In Medias Res and Studio 42

YASMINE FALK, Producer

present

FIRST YOU’RE BORN

By LINE KNUTZON

Translated by Charlotte Barslund and Kim Dambæk

 

April 21 – May 8, 2004, The Peter Jay Sharp Theater at Playwrights Horizons

 

www.studio-42.org

 

Directed by ISAAC BUTLER

Scenic Design TAKESHI KATA

Lighting Design SHELLY SABEL

Costume Design KAY LEE

Sound Design BRIAN PJ CRONIN

Stage Manager JOANNA COLLS FINKLE

 

Cast

Axel – Geoffrey Arend

Viktor – Rob Grace

Pis – Hanna Cheek

Tearman – Bradford Louryk

Bimsy – Alexa Scott-Flaherty

Lis – Phoebe Ventouras

Who do we meet in the strange universe of Danish playwright Line Knutzon’s eccentric FIRST YOU’RE BORN? Well, there are two sisters named Lis, but one calls herself Pis. There’s the neighbor plagued by migraines who falls down in doorways. There’s a couple in love, but out of love too, who part ways after only 365 days. There are roommates seeking dates, or busy baking teacakes, and also caught up in a general malaise. There are people wielding knives out of jealousy or pride. There are unpacked bags and disabled tables. There is strangeness, yet plainness. Most of all, there are essentially simple souls, coming together, strangely at first, but in the end it all makes sense.

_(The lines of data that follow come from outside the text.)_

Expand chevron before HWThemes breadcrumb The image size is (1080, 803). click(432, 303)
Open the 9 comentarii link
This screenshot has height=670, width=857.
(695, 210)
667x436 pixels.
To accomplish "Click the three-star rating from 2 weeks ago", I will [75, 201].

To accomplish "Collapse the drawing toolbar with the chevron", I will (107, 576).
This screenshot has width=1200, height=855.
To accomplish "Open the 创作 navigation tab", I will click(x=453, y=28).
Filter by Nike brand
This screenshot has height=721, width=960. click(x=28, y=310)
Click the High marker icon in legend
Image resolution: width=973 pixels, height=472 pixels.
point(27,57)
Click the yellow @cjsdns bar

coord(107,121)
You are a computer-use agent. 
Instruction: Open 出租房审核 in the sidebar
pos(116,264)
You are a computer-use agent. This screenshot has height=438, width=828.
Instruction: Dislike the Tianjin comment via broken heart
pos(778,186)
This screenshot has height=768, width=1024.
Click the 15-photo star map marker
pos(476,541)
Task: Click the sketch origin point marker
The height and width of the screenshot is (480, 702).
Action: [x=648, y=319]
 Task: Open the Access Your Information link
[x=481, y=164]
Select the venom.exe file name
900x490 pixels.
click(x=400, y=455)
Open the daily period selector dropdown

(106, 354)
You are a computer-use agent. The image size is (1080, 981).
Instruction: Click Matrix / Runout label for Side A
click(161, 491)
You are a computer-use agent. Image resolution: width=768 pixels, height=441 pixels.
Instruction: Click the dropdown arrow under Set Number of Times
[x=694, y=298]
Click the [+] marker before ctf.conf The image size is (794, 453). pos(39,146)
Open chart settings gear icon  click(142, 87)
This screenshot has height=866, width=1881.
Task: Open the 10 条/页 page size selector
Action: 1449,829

Framed by the whimsical set designed by Takeshi Kata and the fun costumes created by Kay Lee, this production of Knutzon’s FIRST YOU’RE BORN has the details down pat. Isaac Butler directs his actors into a state of innocent ambiguity befitting the natures of the isolated and odd characters they are meant to portray. Love and sex are amid the crazy haze, as is friendship, travel and what it means to be neighbors. It is a curious little world, but the denizens within it relate to one another well. The question then becomes, does the audience, in turn, relate to them, these in-my-own-head inhabitants? That answer is less forthcoming, for this play, whilst plying universals, is less than successful in inviting global approval.

When undecided, I usually do not recommend going with a glass is half full philosophy when ticket money is a consideration. Here I am going to break with that rule, as I find an abundance of good stuff in play in this production of the play called FIRST YOU’RE BORN. Yes, if you read me, you know I have a special spot for Studio 42 and their work. But, yes, their latest work, co-presented by In Medias Res, represents the best of their better parts and suggests, enthusiastically, the artistic heart of their greater intentions. So, take a chance that you will embrace the kookiness.